The problem
Copies of all lines containing the string "computer" are needed from the data below.

Pixel coordinate grounding data
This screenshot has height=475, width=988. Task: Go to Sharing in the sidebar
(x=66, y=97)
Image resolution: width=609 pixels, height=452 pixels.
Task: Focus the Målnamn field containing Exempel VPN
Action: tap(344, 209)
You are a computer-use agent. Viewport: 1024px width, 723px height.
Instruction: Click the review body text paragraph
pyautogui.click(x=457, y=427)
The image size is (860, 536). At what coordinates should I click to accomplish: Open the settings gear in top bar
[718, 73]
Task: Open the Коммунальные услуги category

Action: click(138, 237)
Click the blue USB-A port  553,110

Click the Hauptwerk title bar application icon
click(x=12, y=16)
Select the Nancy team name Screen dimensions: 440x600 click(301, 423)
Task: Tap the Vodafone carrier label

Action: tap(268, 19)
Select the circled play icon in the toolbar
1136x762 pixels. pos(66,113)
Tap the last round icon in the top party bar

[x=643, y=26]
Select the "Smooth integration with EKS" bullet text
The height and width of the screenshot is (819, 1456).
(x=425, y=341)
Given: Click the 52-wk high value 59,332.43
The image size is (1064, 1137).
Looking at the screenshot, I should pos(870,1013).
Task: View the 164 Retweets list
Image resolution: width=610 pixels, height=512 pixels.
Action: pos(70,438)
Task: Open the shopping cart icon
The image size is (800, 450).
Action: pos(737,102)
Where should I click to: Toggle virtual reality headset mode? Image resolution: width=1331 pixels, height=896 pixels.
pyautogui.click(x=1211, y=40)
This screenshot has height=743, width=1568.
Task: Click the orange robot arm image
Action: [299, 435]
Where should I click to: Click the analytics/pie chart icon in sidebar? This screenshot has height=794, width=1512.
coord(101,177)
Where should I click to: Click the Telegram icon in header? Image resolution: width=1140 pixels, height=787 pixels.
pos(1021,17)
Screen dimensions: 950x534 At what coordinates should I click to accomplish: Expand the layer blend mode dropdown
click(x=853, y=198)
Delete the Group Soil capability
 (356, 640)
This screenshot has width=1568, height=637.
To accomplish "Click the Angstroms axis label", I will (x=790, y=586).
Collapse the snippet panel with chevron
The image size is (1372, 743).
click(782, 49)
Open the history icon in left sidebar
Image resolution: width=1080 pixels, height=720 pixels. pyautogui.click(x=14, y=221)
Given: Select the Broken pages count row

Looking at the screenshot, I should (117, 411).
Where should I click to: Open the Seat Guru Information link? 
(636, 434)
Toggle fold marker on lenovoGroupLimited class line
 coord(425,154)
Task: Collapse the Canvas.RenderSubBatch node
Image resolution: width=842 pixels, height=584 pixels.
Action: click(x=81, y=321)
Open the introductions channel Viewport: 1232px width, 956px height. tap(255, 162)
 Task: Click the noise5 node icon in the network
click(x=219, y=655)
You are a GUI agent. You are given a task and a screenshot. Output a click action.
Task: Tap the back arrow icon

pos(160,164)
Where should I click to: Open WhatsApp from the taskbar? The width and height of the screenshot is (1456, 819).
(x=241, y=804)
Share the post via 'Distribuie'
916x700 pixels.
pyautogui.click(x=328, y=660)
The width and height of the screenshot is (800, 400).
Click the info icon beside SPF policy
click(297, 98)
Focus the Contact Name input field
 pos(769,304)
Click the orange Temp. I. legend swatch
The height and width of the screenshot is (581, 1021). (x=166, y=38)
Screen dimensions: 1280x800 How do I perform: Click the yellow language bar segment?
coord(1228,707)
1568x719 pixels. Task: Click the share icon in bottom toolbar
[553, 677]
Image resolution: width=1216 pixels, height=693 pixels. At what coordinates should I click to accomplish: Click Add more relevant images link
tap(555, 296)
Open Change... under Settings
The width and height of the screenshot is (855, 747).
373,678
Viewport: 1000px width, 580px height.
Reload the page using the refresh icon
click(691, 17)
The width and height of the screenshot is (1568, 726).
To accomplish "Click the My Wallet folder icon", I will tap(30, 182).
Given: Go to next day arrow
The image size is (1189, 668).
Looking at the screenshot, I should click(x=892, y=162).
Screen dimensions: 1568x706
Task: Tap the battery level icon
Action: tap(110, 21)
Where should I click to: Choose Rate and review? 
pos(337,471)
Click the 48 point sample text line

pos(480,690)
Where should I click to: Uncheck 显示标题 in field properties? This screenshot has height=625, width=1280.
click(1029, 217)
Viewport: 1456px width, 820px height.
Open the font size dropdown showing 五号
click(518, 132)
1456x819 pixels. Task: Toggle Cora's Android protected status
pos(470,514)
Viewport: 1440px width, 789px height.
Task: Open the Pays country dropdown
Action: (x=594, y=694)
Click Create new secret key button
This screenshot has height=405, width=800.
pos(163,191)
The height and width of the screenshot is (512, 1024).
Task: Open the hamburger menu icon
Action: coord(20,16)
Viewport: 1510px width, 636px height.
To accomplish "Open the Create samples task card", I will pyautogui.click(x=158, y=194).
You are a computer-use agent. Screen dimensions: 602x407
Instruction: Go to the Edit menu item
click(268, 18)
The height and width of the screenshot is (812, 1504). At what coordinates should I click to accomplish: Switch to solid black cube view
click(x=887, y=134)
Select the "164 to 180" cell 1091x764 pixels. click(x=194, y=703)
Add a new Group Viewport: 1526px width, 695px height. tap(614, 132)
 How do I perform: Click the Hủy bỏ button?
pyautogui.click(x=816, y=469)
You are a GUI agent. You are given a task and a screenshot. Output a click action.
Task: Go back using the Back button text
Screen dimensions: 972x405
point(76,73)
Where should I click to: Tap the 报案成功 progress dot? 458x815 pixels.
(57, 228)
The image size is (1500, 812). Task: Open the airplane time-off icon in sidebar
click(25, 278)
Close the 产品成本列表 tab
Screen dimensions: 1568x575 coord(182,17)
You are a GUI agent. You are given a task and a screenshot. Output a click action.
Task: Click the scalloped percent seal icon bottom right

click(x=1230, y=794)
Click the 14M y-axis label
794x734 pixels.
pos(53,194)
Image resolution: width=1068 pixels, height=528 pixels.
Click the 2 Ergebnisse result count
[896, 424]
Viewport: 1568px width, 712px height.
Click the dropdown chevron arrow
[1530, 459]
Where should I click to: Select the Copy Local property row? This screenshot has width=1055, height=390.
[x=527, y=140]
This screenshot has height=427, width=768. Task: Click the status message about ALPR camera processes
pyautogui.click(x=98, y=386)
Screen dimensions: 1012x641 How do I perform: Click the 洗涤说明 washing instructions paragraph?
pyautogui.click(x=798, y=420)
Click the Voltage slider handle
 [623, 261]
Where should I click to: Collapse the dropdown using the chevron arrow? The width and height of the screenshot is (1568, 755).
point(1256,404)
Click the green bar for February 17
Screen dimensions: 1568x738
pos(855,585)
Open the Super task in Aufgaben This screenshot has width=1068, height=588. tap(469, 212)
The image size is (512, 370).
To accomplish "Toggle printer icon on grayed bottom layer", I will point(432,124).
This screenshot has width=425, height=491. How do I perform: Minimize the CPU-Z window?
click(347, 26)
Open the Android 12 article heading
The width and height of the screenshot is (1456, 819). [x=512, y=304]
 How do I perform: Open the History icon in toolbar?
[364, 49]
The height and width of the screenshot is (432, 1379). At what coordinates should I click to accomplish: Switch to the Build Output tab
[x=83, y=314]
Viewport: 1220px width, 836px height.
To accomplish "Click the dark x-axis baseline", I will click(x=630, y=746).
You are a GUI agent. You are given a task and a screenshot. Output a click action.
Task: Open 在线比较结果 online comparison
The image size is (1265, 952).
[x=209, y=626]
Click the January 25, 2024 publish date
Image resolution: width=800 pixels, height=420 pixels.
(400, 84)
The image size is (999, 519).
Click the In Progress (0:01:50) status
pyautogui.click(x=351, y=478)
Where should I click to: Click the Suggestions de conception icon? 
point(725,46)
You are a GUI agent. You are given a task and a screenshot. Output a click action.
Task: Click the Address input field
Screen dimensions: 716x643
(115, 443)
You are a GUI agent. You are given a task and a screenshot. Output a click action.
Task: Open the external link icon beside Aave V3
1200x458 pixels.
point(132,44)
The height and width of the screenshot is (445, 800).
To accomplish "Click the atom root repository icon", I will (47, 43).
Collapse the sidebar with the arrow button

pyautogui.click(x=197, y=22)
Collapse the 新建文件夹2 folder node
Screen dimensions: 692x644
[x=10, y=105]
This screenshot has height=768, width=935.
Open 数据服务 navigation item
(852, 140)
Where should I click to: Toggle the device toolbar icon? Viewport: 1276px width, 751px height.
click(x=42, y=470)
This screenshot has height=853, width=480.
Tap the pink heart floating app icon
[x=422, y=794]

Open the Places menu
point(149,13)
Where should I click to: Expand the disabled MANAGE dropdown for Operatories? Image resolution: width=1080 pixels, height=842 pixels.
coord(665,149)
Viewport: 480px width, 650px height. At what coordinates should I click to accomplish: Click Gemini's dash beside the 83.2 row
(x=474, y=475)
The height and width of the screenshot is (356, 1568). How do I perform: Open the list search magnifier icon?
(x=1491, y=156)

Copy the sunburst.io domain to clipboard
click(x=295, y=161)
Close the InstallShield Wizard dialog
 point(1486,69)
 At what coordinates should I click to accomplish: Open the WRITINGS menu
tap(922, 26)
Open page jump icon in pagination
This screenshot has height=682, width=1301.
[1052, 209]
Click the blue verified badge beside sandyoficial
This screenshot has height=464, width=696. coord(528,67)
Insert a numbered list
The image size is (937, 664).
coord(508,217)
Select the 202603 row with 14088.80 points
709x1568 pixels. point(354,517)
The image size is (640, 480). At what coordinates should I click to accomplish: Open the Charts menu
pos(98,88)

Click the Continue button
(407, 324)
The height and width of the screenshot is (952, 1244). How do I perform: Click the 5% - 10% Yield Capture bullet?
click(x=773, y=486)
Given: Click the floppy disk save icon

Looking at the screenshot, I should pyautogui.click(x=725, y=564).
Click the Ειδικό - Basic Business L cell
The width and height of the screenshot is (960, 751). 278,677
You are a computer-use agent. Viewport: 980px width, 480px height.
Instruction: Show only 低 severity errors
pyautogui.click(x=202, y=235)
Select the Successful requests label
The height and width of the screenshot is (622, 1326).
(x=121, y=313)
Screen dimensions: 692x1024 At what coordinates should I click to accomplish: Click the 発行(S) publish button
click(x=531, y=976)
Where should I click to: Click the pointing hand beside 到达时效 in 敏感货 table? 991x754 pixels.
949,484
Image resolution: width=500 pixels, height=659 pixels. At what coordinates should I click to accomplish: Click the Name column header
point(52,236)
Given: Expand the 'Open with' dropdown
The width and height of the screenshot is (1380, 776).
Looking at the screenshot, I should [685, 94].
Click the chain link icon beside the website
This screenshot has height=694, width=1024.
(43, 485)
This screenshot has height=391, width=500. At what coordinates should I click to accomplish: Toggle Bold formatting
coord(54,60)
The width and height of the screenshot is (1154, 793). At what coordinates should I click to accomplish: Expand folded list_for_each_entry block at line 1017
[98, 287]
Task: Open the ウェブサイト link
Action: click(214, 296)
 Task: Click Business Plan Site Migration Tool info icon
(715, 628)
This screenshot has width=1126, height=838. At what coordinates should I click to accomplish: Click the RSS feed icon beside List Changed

Exercise solution
You are a computer-use agent. Viewport: 1024px width, 723px height.
You are a computer-use agent. Screen dimensions: 602x407
You are a computer-use agent. Viewport: 980px width, 480px height.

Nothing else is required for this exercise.